Convinced I’m not obsolete, yet!
Eoin

For the record. Sara Lloyd @ The Digitalist Blog and George Walkley @ Life As Beta Geek were indespensible in following a conference I wish I could have attended.

Oh and tomorrow I have a surprise guest blogger, worth reading!

Links of Interest (At Least to Me) 14/07/2007

Eoin Purcell

The unstoppable power of Richard and Judy as seen and told by the The Friday Project people.
Here & Here

Frankly one of the finest and clear sighted (not to mention fantastically brief) discussion of the current state of writing:

With the rise of the web, writing has met its photography. By that I mean, writing has encountered a situation similar to what happened to painting upon the invention of photography, a technology so much better at doing what the art form had been trying to do, that in order to survive, the field had to alter its course radically. If photography was striving for sharp focus, painting was forced to go soft, hence Impressionism. Faced with an unprecedented amount of digital available text, writing needs to redefine itself in order to adapt to the new environment of textual abundance.

[Hat Tip to if:book]
Here

Further to that piece I thought these ones from Tim O’Reilly were definitely worth reading too.
Here & Here

The End of Dewey in some libraries
Here (NYT read it before it goes behind the wall!)

Wow I was tired when I posted this
Eoin

More on O’Reilly TOC

Eoin Purcell

If you weren’t enormously envious of everyone at TOC before now . . .
(And personally I was) then you will be now. It is not just that everyone who is anyone is going, its that the discussions sound so wonderful too.

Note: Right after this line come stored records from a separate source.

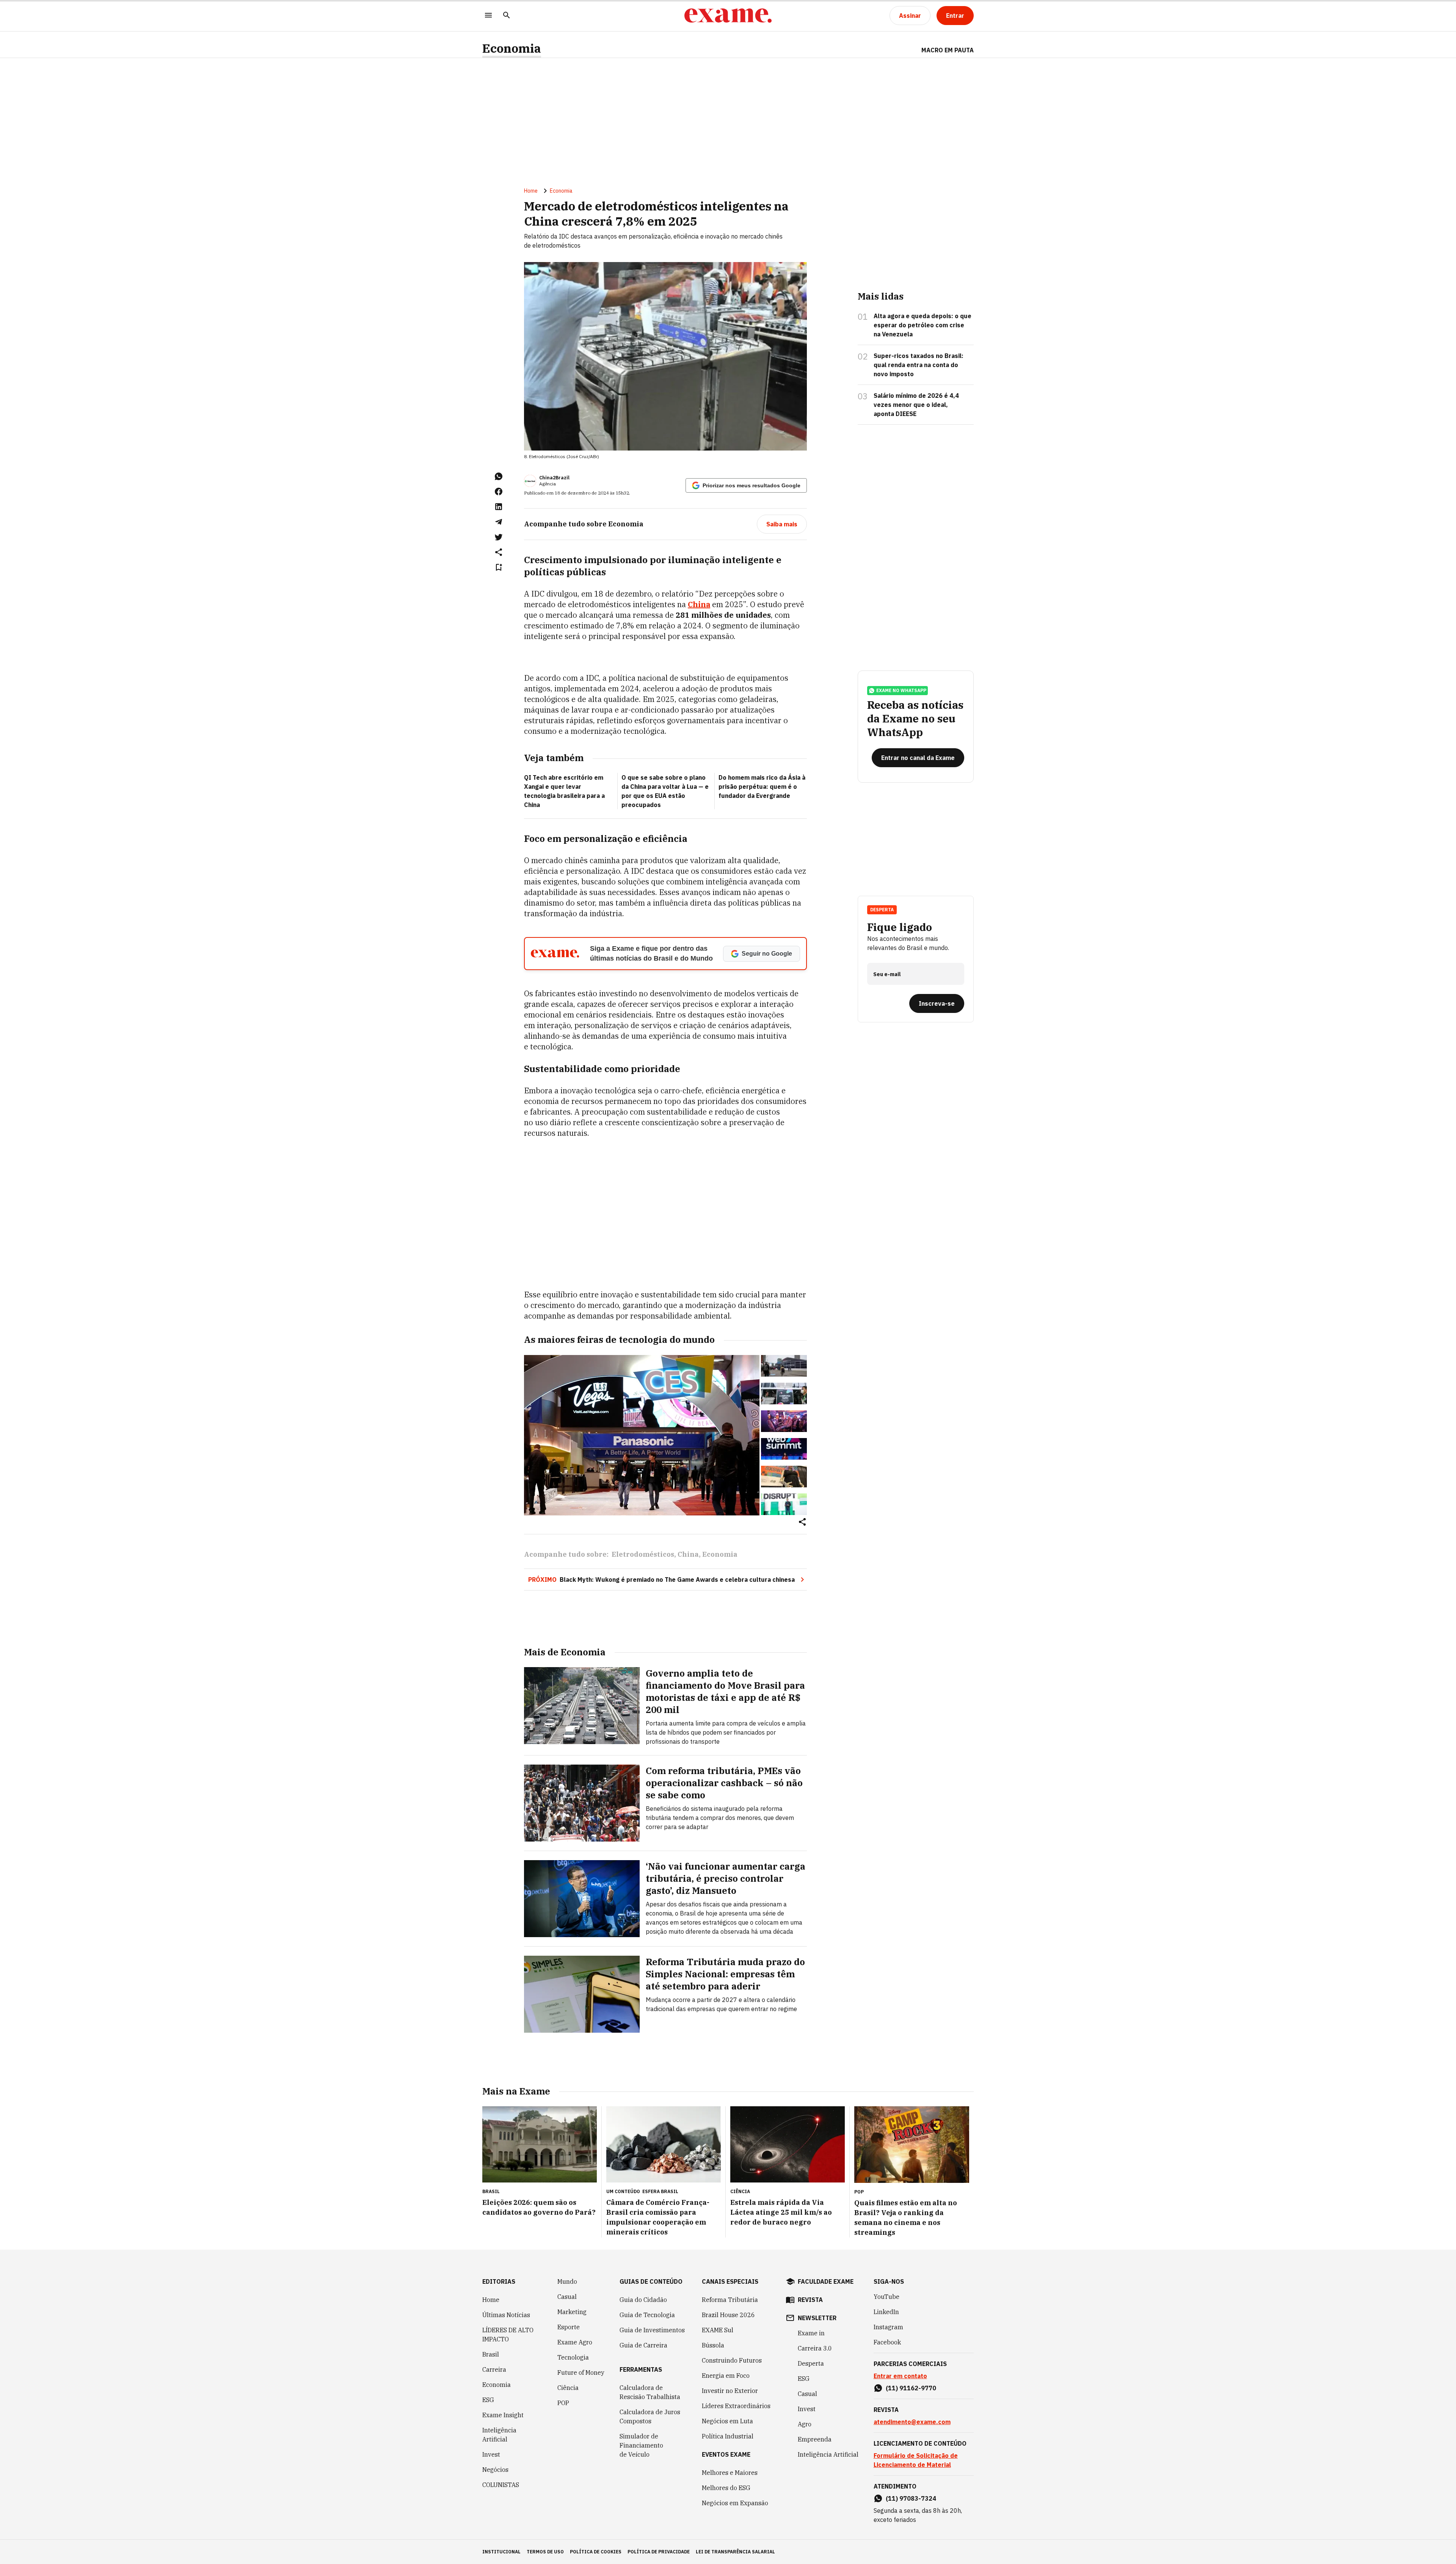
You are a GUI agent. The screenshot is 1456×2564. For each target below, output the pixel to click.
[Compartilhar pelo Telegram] (498, 521)
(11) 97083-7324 (911, 2498)
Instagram (888, 2327)
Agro (804, 2424)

For instance the POD discussion covered on the O’Reilly XML.com pages by Simon St. Laurent:

Why? I think the basic reason is simple – I’m one of those terrible people who’s always looking for books you can’t find easily in stores. They’re out-of-print, available only from the publisher, or otherwise obscure. Ingram was my friend when I ordered through stores, and then Amazon made a lot of things easier. At O’Reilly, I want POD for all kinds of reasons, from keeping old books in print to providing a way to test out new ideas without having to print 5000 books.

I’ve been expecting POD to happen for years. I spent too much time working at Kinko’s, I guess – I’d seen books getting made, if not the fine offset books typically sold in bookstores.

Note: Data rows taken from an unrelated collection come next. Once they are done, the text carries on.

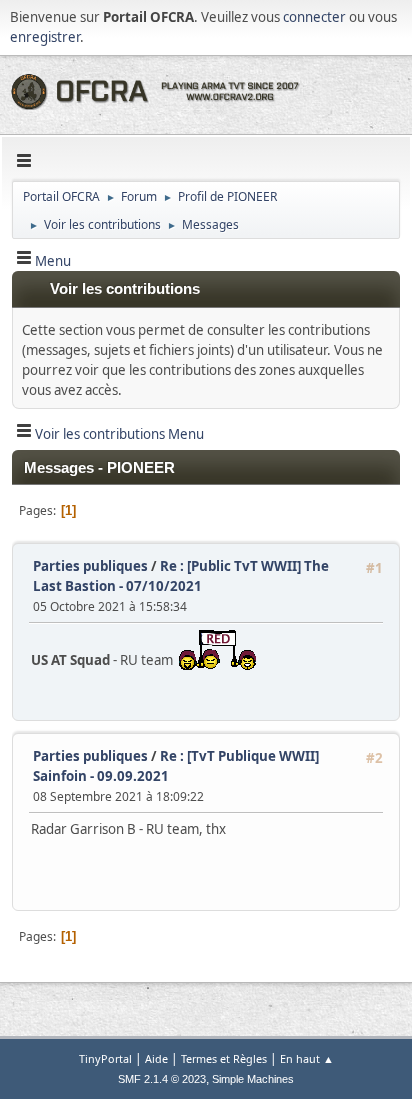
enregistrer (45, 37)
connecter (314, 17)
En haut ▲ (307, 1058)
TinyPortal (105, 1058)
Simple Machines (253, 1079)
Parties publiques (90, 566)
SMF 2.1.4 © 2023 (162, 1079)
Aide (156, 1058)
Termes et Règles (224, 1058)
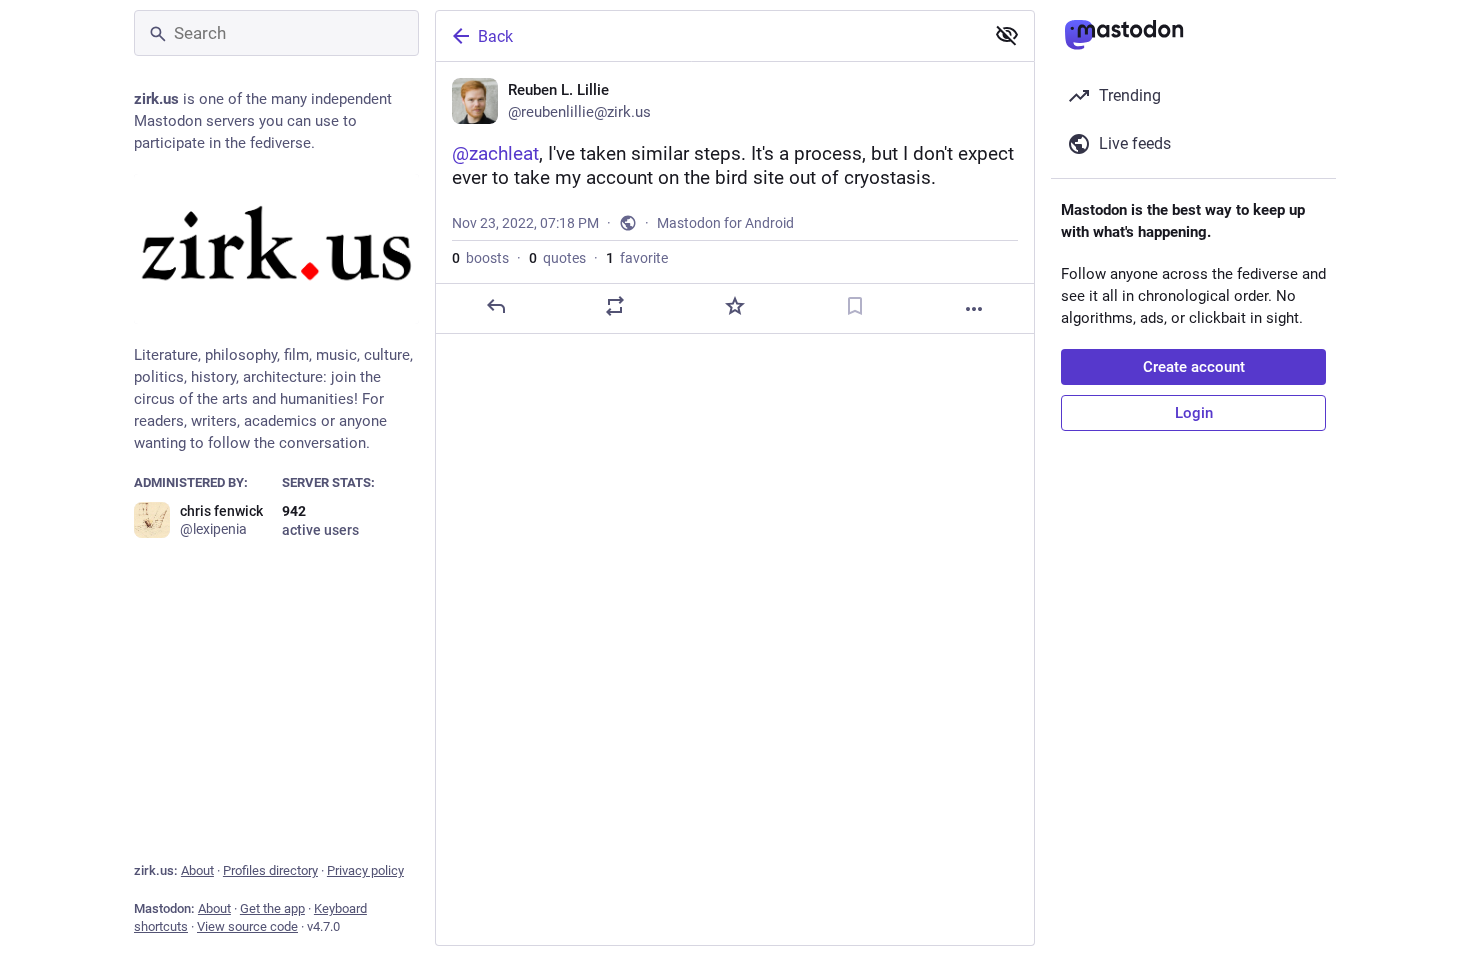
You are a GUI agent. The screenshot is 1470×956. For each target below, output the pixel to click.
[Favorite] (735, 306)
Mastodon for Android (725, 223)
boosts (480, 258)
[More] (974, 309)
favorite (637, 258)
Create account (1194, 367)
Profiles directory (270, 870)
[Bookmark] (855, 306)
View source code (247, 926)
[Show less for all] (1007, 35)
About (197, 870)
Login (1194, 413)
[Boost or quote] (615, 306)
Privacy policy (365, 870)
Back (495, 36)
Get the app (272, 908)
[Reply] (496, 306)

So here, now, it looks like it’s finally here. Lightning Source and other printers are offering print from PDF at rates that aren’t too insanely horrible relative to offset plus the cost of warehousing.

There’s still definitely a place for offset printing – offset has great economies of scale, and if books move out quickly, then the warehousing and other distribution costs don’t matter much. Offset will probably always make sense for initial print runs of books that will sell thousands of copies in a year – but that’s actually a relatively tiny share of the total number of books out there.

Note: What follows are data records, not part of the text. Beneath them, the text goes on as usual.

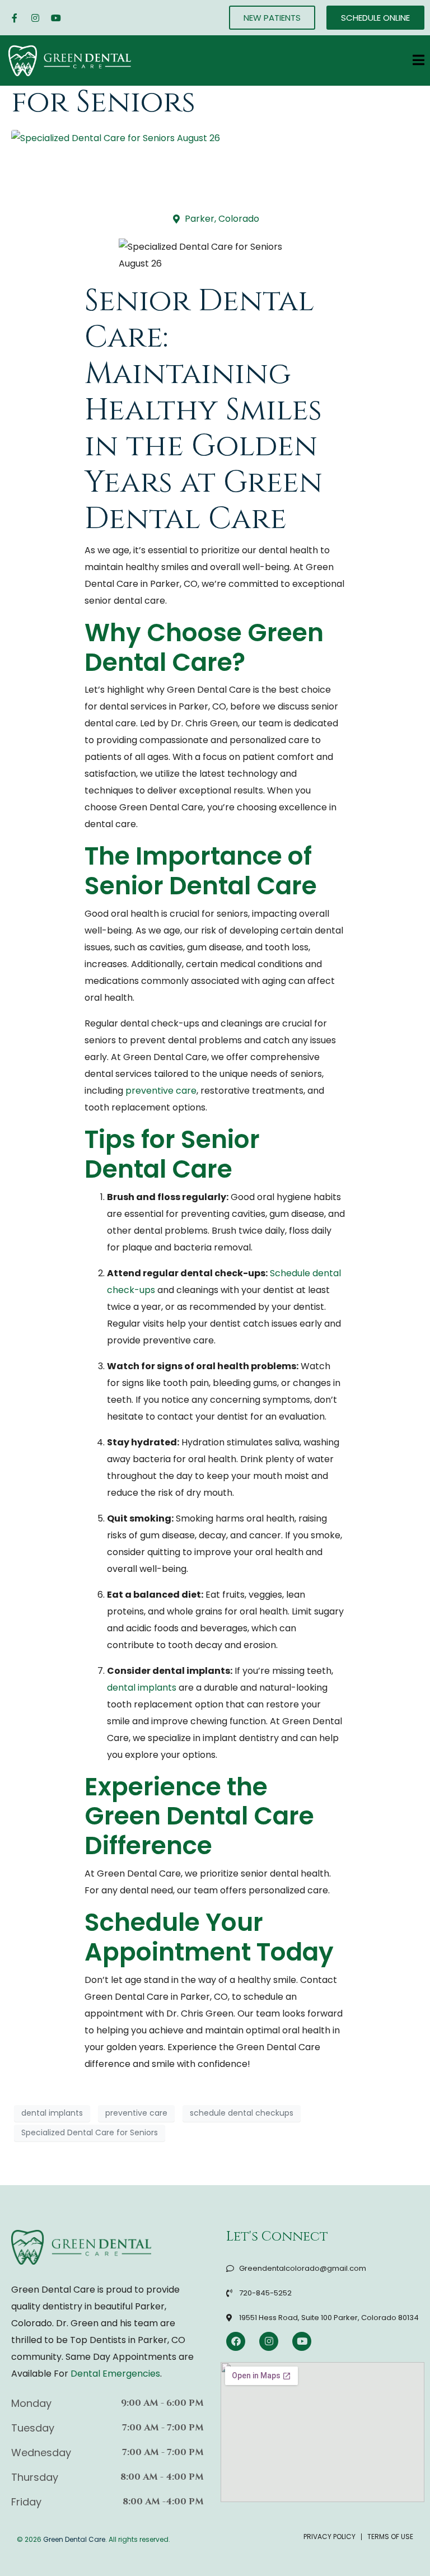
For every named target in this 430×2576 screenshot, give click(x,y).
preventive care (161, 1090)
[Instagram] (35, 18)
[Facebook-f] (15, 18)
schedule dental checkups (241, 2112)
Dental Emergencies (115, 2373)
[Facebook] (235, 2341)
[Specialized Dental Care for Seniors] (115, 138)
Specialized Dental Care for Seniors (89, 2132)
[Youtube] (56, 18)
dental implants (141, 1687)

You can read much much more of the detail here. At least TOC has enabled em to widen my blog count for publishing and innovation in publishing. So for that at least thank you Tim O’Reilly.

An envious book nerd.
Eoin

Chapter Chunks: O’Reilly selling chapters individually online

Eoin Purcell

One of the compelling lessons of the digital music revolution was that people wanted to acquire and share songs, not albums. The analogies to books are imperfect, because books tend to be more of an essential organic whole than albums, but even with books, especially reference or tutorial books, it’s certainly possible that someone wants only part of a book.


Tom O’Reilly pushes the boat out

I think sometimes that there are two publishing worlds. One where things like this happen and one where they don’t. The key here though is that this concept is actually only the fruit of previous thinking as another quote makes obvious:

This capability is a direct outgrowth of the Xquery infrastructure we originally built for SafariU, our remixable textbook initiative.

That in itself is impressive. It shows foresight, a willingness to plan for possibilities beyond the current need and a desire to be able to reach distant goals.